**Passage provided:**
— START —

Re: [PR] Fix Hadoop multi-value string null value handling to match native batch (druid)

via GitHub Fri, 23 Jan 2026 14:07:27 -0800


clintropolis commented on code in PR #18944:
URL: https://github.com/apache/druid/pull/18944#discussion_r2722981595



##########
indexing-hadoop/src/main/java/org/apache/druid/indexer/HadoopDruidIndexerConfig.java:
##########
@@ -129,10 +132,17 @@ public class HadoopDruidIndexerConfig
     );
     JSON_MAPPER = INJECTOR.getInstance(ObjectMapper.class);
     INDEX_IO = INJECTOR.getInstance(IndexIO.class);
-    INDEX_MERGER_V9 = INJECTOR.getInstance(IndexMergerV9.class);
     HADOOP_KERBEROS_CONFIG = INJECTOR.getInstance(HadoopKerberosConfig.class);
     DATA_SEGMENT_PUSHER = INJECTOR.getInstance(DataSegmentPusher.class);
     PROPERTIES = INJECTOR.getInstance(Properties.class);
+
+    boolean buildV10 = 
Boolean.parseBoolean(PROPERTIES.getProperty(BUILD_V10_KEY, "false"));

Review Comment:
   neat, :+1: I ignored hadoop for v10 format stuff, thanks for adding



##########
processing/src/main/java/org/apache/druid/data/input/Rows.java:
##########
@@ -74,15 +77,15 @@ public static List<String> objectToStrings(final Object 
inputValue)

— END —

**Given material:**
— START —

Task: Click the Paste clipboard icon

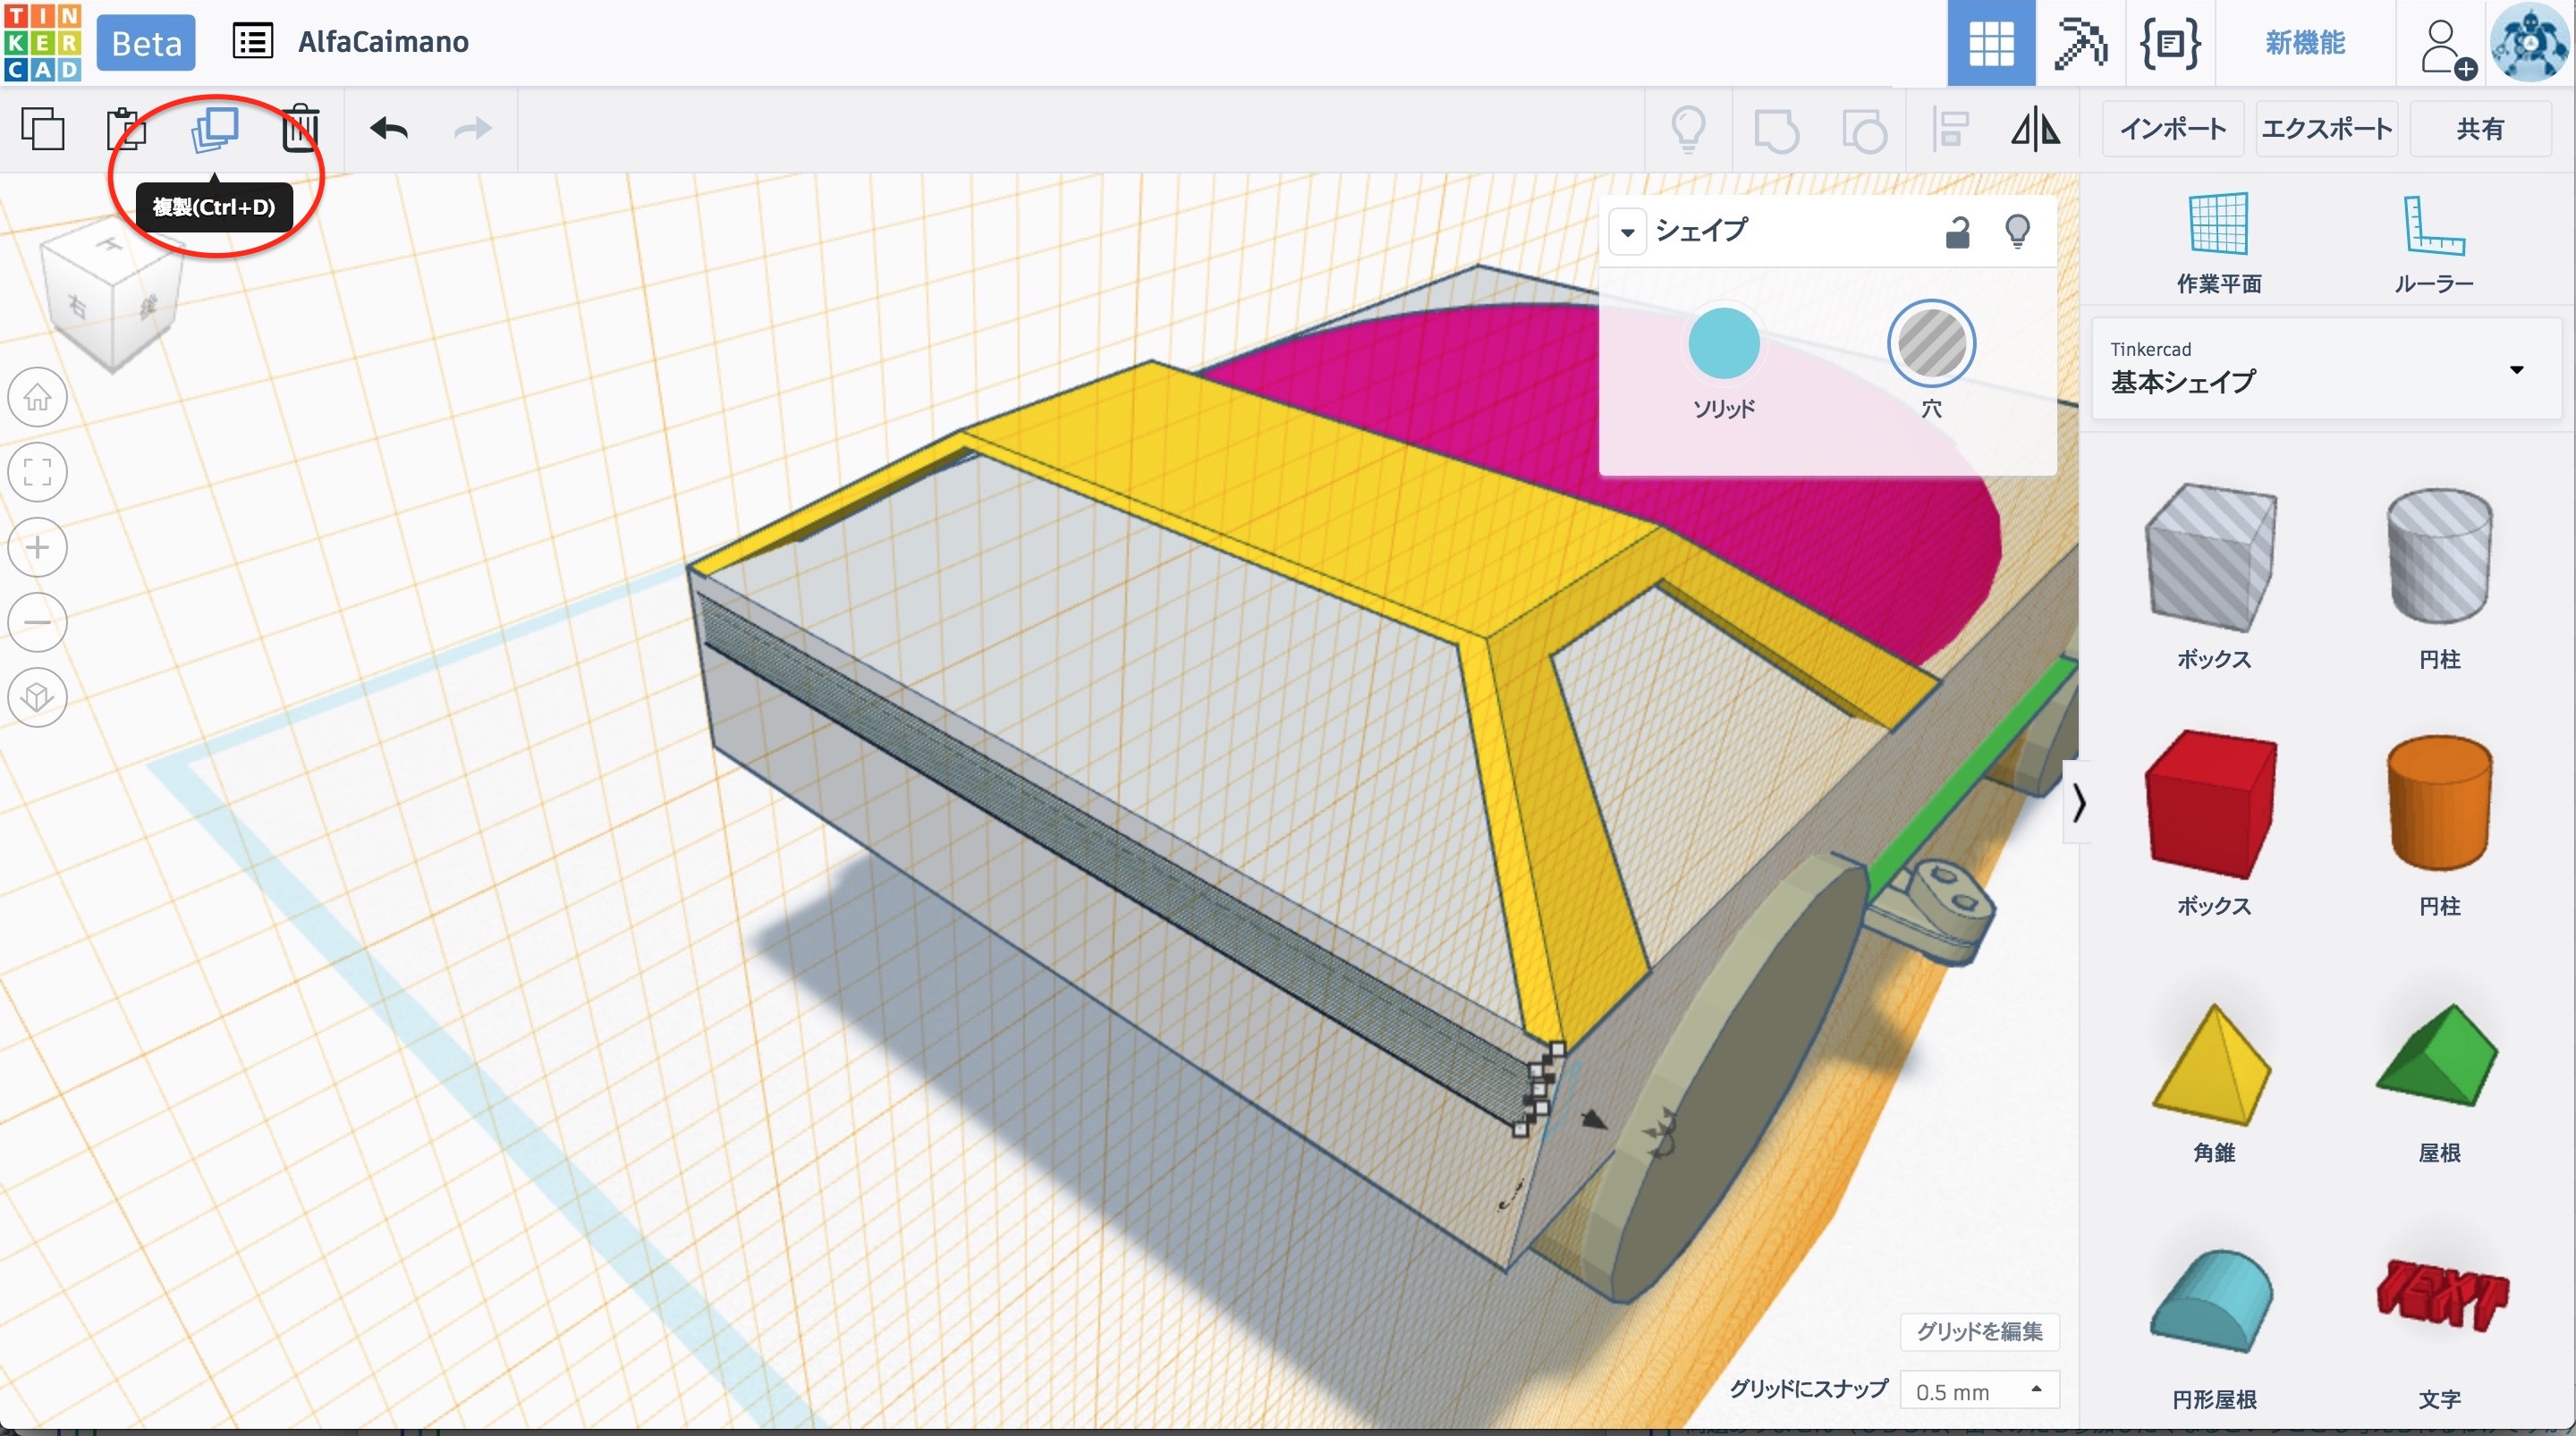Action: (126, 129)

— END —

**Required work:**
[1] In the review thread, turn the hunk beginning "@@ -129,10 +132,17 @@" into a short list of its changes. Keep which assignments are removed, kept, or added.
[2] Extend the review thread on the Hadoop multi-value string fix, picking up after its last line.

**Outputs in order:**
[1]
- Removed: the assignment of INDEX_MERGER_V9 from the injector's IndexMergerV9 instance.
- Kept: JSON_MAPPER, INDEX_IO, HADOOP_KERBEROS_CONFIG, DATA_SEGMENT_PUSHER, and PROPERTIES, each still obtained from INJECTOR.
- Added: a boolean buildV10, parsed from the PROPERTIES value for BUILD_V10_KEY, with "false" as the default.

[2]
       return Collections.emptyList();
     } else if (inputValue instanceof List) {
       // guava's toString function fails on null objects, so please do not use 
it
-      return ((List<?>) 
inputValue).stream().map(String::valueOf).collect(Collectors.toList());
+      return ((List<?>) 
inputValue).stream().map(Evals::asString).collect(Collectors.toList());

Review Comment:
   i think this is a good change because the old behavior was wack, but I'm 
still tracing through to try to determine the actual impacts of this change.
   
   Besides the hadoop impact, which you fix in this PR, this method seems like 
it will mostly impact callers of `Row.getDimension` as well as the `toGroupKey` 
method of this class since it calls `getDimension`.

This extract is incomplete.